### The task
Where a line in the data below includes the word "agent", count it. State the total and nothing more.

### Dataset content
_ _ _ _ _

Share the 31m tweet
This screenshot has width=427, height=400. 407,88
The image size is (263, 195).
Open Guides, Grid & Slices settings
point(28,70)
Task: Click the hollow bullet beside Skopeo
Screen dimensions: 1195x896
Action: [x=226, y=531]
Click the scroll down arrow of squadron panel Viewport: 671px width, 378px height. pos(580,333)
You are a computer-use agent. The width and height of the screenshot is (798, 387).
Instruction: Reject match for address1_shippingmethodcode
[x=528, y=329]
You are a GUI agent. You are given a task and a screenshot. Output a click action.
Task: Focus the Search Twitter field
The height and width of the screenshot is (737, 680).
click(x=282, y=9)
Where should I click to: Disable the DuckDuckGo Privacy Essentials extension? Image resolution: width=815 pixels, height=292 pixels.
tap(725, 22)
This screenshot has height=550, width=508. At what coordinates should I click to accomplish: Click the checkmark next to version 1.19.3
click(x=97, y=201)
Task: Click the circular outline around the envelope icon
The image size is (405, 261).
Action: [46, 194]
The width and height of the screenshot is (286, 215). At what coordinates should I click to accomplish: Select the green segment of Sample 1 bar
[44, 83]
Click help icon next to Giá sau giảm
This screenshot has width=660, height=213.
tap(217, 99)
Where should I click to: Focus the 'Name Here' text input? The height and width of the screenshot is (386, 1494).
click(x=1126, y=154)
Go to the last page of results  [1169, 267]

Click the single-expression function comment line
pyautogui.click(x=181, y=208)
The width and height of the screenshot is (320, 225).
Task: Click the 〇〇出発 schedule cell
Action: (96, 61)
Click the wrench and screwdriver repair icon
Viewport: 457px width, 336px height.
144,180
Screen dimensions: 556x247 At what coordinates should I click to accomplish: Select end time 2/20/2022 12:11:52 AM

_ _ _ _ _

### Response
2